Selon Simeoni, "Si le Parlement nous ferme la porte ou édulcore le texte, cela remettrait en cause un accord soutenu par une large majorité d'élus de l'île". Le maire de Bastia, qui a récemment démissionné de la présidence du conseil exécutif tout en restant membre de cette instance, craint que cela entraîne une profonde instabilité politique.
Cette initiative, introduite lors d’une commission parlementaire début juin, vise à offrir à la Corse une autonomie en lui permettant d'adapter certaines lois en fonction de ses spécificités. Toutefois, le débat promet d'être vif au sein de l'Assemblée, où les opinions sont fortement divisées, même au sein de la majorité.
Simeoni rappelle que cette réforme clôt un cycle de plus de cinquante années de luttes pour l'autonomie de l'île. "Nous avons traversé des moments de tensions, et notre projet politique a toujours mis l'accent sur l'autonomie", a-t-il déclaré.
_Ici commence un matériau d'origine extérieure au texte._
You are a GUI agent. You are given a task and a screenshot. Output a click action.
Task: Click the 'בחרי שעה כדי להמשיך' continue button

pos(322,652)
"Ces réformes sont essentielles pour mettre fin aux violences qui ont secoué notre île après l'assassinat d'Yvan Colonna".
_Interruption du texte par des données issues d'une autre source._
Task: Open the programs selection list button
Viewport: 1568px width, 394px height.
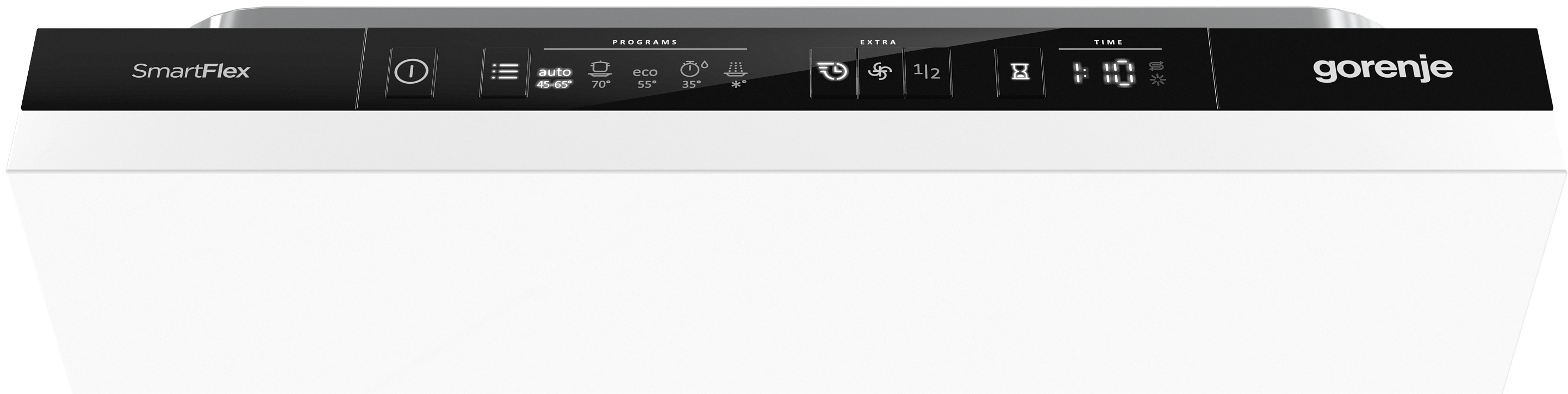Action: [504, 72]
Initiée sous Gérald Darmanin, ancien ministre de l’Intérieur, à la demande d'Emmanuel Macron, la réforme vise à donner à la Corse la possibilité de légiférer sur certaines questions. "Il est impératif de faire confiance aux élus locaux et de leur permettre d'adapter les lois", souligne Simeoni, qui a rencontré de nombreux parlementaires pour obtenir leur soutien.
Il conclut en insistant sur le fait que tout échec lors de cette procédure serait inquiétant pour l’avenir politique de la Corse. "Nous, nous ne renoncerons pas", affirme-t-il avec fermeté.